··· Material for this exercise ···

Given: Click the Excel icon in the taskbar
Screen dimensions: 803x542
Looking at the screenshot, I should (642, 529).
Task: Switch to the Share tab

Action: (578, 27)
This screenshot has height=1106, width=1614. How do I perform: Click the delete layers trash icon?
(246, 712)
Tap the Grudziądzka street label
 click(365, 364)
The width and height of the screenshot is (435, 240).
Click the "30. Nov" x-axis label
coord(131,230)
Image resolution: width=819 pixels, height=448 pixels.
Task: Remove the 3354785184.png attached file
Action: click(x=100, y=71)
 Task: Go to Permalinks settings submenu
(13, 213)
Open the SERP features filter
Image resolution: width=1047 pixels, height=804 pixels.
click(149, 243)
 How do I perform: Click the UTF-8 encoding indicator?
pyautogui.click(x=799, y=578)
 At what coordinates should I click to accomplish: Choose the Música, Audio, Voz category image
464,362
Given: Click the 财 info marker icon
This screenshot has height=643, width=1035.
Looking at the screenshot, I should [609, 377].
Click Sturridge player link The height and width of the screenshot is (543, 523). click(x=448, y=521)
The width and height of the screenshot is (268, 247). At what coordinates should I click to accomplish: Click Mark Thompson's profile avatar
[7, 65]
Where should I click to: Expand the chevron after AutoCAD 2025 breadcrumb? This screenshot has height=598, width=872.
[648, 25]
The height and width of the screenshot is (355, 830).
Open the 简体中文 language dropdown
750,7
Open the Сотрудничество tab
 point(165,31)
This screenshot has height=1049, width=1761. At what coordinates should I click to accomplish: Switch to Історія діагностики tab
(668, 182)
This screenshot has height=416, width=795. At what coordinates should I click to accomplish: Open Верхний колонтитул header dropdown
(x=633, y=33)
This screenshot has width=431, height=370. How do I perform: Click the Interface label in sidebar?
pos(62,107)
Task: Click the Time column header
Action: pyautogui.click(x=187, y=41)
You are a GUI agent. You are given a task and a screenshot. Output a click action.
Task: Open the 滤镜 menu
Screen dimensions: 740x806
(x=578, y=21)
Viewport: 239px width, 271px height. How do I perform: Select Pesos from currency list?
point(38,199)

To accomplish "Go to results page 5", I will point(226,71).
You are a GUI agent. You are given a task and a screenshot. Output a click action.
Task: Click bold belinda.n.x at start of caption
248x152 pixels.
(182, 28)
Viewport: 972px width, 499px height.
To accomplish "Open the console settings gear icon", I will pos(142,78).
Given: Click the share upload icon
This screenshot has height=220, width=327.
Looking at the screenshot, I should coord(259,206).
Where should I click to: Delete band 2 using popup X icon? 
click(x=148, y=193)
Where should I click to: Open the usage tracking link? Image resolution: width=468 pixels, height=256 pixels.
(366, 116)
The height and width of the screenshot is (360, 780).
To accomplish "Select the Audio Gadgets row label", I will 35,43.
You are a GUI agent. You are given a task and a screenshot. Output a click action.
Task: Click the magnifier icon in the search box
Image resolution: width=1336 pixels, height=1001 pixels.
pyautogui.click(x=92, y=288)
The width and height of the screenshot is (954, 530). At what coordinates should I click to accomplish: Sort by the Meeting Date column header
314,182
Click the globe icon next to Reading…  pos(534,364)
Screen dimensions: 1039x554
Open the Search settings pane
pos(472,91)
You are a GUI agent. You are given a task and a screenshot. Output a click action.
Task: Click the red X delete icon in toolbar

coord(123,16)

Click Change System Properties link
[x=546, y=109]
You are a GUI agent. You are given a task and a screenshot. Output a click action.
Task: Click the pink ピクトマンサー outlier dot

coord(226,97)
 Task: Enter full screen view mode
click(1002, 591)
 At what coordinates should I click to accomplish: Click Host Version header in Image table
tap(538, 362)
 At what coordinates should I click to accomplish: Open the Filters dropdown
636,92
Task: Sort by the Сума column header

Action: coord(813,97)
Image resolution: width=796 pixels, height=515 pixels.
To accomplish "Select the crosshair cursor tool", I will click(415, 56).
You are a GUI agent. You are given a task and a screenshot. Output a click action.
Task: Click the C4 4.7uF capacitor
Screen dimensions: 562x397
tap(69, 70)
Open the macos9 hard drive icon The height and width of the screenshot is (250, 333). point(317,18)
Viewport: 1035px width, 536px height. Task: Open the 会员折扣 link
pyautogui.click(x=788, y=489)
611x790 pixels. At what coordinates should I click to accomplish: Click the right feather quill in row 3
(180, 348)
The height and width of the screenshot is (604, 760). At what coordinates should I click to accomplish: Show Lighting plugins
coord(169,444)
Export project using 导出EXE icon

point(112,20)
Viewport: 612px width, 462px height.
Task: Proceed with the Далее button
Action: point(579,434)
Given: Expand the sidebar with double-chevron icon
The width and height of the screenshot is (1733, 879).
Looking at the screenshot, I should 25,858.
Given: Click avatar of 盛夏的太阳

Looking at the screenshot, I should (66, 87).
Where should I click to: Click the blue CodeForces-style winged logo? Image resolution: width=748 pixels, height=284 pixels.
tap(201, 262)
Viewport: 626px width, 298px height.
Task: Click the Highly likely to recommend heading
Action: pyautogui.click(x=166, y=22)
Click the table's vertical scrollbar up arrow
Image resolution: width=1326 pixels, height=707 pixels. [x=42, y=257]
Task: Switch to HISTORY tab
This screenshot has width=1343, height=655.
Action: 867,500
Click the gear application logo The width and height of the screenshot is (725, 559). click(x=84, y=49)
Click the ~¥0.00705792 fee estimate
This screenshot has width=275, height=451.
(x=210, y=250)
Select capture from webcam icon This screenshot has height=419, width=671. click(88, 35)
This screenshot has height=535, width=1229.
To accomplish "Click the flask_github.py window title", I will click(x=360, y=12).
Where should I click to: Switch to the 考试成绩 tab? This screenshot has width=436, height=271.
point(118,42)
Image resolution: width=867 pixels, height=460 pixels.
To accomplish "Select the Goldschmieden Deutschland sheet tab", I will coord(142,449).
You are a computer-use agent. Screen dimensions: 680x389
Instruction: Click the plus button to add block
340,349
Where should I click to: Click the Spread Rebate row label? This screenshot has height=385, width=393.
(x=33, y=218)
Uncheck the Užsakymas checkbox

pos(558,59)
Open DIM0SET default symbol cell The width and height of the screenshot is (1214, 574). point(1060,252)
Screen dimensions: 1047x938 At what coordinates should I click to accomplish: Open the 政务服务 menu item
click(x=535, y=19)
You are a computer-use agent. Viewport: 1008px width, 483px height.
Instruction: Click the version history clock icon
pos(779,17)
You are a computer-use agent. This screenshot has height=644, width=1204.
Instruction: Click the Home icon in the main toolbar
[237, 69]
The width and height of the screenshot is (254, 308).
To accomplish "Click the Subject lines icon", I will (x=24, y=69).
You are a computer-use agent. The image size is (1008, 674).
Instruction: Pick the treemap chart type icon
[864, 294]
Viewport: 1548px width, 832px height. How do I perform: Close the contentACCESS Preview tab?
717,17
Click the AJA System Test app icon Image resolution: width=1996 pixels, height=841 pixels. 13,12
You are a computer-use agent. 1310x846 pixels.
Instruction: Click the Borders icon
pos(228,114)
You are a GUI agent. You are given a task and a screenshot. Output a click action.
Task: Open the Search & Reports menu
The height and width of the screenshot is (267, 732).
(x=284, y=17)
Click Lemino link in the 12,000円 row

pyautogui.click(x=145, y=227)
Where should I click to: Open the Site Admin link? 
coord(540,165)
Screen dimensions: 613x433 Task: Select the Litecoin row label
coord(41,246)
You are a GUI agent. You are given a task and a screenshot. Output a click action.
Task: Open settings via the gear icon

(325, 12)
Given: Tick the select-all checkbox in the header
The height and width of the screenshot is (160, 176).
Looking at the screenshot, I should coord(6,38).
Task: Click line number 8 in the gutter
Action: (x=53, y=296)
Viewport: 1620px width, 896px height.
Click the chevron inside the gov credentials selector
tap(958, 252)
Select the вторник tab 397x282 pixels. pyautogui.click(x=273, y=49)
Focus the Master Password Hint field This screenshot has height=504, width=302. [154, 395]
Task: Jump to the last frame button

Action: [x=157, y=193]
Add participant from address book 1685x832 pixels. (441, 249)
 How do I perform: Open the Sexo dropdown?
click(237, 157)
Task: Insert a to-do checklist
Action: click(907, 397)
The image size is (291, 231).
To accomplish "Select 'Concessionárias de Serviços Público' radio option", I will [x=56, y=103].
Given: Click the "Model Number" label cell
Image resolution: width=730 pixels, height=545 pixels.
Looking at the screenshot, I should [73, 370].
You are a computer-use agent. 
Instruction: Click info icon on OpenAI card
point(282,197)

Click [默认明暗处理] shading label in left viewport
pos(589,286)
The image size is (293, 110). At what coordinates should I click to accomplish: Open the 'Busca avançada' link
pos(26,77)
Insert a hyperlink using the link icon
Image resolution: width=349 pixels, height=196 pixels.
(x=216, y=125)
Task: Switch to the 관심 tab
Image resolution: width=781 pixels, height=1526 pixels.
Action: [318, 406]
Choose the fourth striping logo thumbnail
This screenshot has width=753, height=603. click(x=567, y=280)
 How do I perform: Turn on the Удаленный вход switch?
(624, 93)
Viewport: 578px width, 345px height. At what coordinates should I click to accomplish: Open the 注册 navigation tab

···

> [Task directions]
Show each line of the records above containing "will".

> [Exercise result]
To accomplish "Go to results page 5", I will point(226,71).
To accomplish "Open the console settings gear icon", I will pos(142,78).
To accomplish "Select the Audio Gadgets row label", I will 35,43.
To accomplish "Select the crosshair cursor tool", I will click(415, 56).
To accomplish "Click the flask_github.py window title", I will click(x=360, y=12).
To accomplish "Select the Goldschmieden Deutschland sheet tab", I will coord(142,449).
To accomplish "Click the Subject lines icon", I will (x=24, y=69).
To accomplish "Select 'Concessionárias de Serviços Público' radio option", I will [x=56, y=103].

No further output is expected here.